UHS Children’s Summer Camp Empowers Young Patients and Families in Serbia

The Serbian Haemophilia Society (UHS) successfully organised its annual Children’s Summer Camp from 4 to 7 July 2025, gathering around 40 attendees, including children living with rare bleeding disorders and their parents. The event provided an enriching blend of education, therapy, and social interaction, tailored to meet the specific needs of young individuals affected by rare bleeding disorders and their families.

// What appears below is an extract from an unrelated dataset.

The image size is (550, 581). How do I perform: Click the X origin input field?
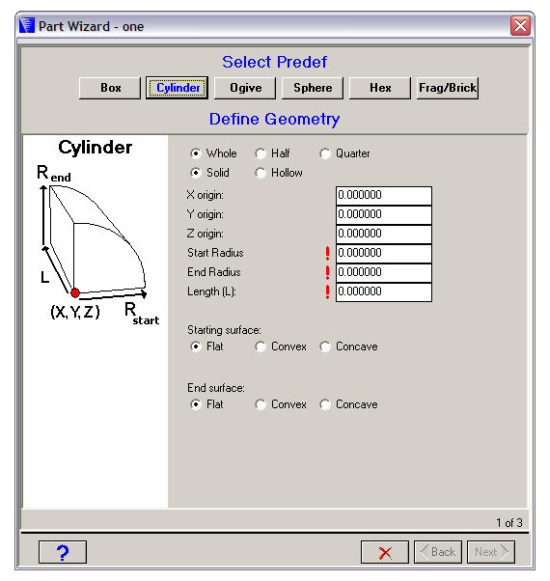[384, 196]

Throughout the two-day programme, participants took part in a variety of workshops and sessions focusing on key aspects of rare bleeding disorders care and development. The main topics included:

• Home treatment and self-administration of medication
• New therapies and treatment options in haemophilia
• Prepuberty and puberty
• Oral care and personal oral hygiene
• Physical activity as a daily routine for prevention and rehabilitation
• Growing up and living with rare bleeding disorders
• The role and importance of parental support groups

A significant component of the camp was the practical training in self-administration of medication. Several mothers were successfully trained in home infusion techniques, and some boys managed to apply their treatment independently for the first time, which was a major step towards autonomy in managing their condition.

Each day, participants enjoyed two sessions in the swimming pool, one in the morning and one in the afternoon, guided by a physiotherapist. These sessions not only supported physical therapy goals but also encouraged movement and strength-building in a fun and supportive environment.

Parents were actively involved through direct interaction with lecturers and group discussions, particularly in the parental support group, where experiences and strategies were shared to better navigate life with rare bleeding disorders.

Evenings were dedicated to relaxation and community-building. Families gathered to exchange experiences while children socialised, strengthening bonds through shared stories and play. Evening walks in nearby parks were a daily tradition, and the camp concluded with a joyful visit to a local amusement park, bringing laughter and lightness to an informative and empowering experience.

This year’s camp once again reinforced the value of community, education, and empowerment in managing rare bleeding disorders, not just for the children affected but for their entire support network.